Collected data

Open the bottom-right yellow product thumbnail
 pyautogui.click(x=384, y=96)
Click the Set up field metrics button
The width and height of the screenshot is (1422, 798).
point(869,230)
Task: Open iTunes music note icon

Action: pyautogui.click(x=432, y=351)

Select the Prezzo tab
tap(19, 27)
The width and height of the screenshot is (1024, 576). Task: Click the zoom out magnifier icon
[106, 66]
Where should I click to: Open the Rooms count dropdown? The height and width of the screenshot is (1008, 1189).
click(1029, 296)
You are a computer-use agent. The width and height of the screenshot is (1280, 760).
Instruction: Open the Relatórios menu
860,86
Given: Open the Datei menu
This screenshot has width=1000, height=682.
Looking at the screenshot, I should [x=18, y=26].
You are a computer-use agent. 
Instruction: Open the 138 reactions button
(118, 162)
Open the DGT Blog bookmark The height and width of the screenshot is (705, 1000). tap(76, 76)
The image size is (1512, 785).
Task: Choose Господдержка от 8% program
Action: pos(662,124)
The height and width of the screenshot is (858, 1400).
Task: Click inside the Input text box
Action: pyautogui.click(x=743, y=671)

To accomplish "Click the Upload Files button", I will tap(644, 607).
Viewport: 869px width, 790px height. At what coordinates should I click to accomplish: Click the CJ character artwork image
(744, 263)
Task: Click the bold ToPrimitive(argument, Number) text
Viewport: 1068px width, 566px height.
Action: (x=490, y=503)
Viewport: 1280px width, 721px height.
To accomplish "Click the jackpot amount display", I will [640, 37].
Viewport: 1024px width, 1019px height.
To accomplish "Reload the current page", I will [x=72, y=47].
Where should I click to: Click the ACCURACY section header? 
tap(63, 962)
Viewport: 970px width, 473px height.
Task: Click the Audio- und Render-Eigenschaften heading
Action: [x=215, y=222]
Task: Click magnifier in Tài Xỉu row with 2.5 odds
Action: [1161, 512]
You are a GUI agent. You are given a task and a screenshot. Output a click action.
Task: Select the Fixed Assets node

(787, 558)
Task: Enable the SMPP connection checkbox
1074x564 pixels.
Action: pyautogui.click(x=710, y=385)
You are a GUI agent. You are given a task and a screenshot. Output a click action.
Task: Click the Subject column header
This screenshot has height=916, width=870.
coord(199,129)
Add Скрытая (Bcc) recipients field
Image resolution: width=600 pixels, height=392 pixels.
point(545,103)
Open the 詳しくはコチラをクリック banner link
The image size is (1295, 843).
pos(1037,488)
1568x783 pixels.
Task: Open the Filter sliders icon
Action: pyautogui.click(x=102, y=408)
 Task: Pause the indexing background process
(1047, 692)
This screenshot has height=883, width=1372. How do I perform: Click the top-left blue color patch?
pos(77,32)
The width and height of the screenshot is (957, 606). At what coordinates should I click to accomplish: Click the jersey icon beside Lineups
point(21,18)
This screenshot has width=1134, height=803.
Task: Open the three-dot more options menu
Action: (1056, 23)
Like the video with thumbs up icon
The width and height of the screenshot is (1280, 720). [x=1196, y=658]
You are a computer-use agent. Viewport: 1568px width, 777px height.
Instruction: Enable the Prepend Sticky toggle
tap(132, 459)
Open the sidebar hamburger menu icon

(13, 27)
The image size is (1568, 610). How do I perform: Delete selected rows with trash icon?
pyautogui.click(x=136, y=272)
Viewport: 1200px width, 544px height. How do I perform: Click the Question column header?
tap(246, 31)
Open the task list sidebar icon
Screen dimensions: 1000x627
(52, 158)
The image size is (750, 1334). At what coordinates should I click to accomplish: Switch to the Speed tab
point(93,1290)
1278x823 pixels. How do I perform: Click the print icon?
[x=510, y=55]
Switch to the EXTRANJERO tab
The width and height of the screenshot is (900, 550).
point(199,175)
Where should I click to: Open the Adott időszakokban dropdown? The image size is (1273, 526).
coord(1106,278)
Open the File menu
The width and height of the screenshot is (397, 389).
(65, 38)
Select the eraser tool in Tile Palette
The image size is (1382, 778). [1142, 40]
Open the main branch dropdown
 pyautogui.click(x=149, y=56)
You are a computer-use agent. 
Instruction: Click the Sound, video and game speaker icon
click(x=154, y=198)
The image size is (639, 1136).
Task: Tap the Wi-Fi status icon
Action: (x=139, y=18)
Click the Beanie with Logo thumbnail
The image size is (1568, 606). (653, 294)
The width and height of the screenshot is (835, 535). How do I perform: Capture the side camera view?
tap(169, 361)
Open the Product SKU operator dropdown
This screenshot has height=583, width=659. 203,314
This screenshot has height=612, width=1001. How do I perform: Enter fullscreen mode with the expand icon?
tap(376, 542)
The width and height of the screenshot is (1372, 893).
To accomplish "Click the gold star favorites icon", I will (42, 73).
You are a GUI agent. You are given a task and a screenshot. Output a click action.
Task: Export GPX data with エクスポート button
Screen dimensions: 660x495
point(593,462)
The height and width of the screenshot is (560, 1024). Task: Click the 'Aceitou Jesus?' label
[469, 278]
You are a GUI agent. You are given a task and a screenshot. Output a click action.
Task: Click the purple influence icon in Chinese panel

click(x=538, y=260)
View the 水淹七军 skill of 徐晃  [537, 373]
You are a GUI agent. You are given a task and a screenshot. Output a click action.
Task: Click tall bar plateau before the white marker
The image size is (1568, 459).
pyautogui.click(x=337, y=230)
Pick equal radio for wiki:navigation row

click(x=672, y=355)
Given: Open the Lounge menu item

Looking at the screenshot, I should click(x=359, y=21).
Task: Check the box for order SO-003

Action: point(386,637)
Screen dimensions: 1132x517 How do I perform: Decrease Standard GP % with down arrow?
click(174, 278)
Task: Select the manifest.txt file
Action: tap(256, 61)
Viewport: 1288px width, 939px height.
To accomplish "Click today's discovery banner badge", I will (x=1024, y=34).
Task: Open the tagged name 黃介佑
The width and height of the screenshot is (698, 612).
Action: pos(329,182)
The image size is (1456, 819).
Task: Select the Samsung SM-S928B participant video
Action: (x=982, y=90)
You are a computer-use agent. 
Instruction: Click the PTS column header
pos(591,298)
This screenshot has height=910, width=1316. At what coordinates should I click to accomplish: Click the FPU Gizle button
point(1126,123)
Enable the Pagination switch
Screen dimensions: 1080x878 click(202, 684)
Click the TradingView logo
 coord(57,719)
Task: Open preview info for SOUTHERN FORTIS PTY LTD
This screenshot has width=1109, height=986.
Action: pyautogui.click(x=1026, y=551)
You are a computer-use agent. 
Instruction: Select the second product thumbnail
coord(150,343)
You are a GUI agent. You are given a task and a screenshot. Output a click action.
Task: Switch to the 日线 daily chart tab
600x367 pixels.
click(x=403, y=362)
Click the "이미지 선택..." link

■ **Task details**:
Copy out each line of the entries where the word "will" is found.

■ **Answer to the exercise**:
To accomplish "Click the Upload Files button", I will tap(644, 607).
To accomplish "Click the jackpot amount display", I will [640, 37].
To accomplish "Reload the current page", I will [x=72, y=47].
To accomplish "Click the gold star favorites icon", I will (42, 73).
To accomplish "Click today's discovery banner badge", I will (x=1024, y=34).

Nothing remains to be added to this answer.